* [Objective]
Copy out the lines below word for word, everything from the line containing "The width and height of the screenshot is (739, 800)." down to the line containing "point(50,582)", both of those included.
(begin)
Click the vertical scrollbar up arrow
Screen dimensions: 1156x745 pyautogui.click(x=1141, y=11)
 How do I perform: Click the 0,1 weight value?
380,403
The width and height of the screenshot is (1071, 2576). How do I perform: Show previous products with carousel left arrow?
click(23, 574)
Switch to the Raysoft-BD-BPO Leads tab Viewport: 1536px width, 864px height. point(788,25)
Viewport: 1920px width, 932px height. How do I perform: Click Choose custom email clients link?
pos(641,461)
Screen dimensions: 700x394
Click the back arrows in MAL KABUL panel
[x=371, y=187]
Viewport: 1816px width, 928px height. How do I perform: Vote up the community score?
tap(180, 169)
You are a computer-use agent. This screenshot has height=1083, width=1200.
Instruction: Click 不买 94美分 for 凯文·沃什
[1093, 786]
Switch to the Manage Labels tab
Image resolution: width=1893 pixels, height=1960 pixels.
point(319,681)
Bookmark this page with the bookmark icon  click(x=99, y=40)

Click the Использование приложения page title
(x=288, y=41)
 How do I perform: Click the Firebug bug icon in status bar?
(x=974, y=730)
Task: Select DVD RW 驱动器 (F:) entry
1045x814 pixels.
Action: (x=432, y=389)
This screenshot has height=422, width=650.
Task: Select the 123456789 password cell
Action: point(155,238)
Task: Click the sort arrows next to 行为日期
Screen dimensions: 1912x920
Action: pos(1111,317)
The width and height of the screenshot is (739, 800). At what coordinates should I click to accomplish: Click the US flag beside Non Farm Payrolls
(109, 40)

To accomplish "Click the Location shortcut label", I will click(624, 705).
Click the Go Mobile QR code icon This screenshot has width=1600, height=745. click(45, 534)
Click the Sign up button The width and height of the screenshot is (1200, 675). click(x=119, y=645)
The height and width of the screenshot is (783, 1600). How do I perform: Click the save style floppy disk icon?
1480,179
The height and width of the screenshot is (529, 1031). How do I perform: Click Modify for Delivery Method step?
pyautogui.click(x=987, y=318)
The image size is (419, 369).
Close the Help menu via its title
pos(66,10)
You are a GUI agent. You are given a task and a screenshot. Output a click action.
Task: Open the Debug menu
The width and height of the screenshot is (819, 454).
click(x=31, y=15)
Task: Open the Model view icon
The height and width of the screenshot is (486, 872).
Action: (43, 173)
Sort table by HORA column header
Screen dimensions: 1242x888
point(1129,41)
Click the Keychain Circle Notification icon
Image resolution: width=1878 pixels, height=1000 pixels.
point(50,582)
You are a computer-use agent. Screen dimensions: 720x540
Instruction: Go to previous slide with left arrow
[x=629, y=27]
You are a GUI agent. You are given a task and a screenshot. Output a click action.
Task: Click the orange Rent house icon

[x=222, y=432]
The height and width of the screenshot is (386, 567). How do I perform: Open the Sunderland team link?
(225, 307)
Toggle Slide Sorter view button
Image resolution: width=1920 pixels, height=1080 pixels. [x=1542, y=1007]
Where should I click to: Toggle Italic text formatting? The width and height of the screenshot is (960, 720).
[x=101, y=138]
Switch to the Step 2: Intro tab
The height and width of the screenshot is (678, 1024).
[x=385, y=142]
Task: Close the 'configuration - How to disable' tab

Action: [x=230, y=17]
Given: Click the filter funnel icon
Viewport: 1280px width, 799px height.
(end)
* [Expected output]
The width and height of the screenshot is (739, 800). At what coordinates should I click to accomplish: Click the US flag beside Non Farm Payrolls
(109, 40)

To accomplish "Click the Location shortcut label", I will click(624, 705).
Click the Go Mobile QR code icon This screenshot has width=1600, height=745. click(45, 534)
Click the Sign up button The width and height of the screenshot is (1200, 675). click(x=119, y=645)
The height and width of the screenshot is (783, 1600). How do I perform: Click the save style floppy disk icon?
1480,179
The height and width of the screenshot is (529, 1031). How do I perform: Click Modify for Delivery Method step?
pyautogui.click(x=987, y=318)
The image size is (419, 369).
Close the Help menu via its title
pos(66,10)
You are a GUI agent. You are given a task and a screenshot. Output a click action.
Task: Open the Debug menu
The width and height of the screenshot is (819, 454).
click(x=31, y=15)
Task: Open the Model view icon
The height and width of the screenshot is (486, 872).
Action: (43, 173)
Sort table by HORA column header
Screen dimensions: 1242x888
point(1129,41)
Click the Keychain Circle Notification icon
Image resolution: width=1878 pixels, height=1000 pixels.
point(50,582)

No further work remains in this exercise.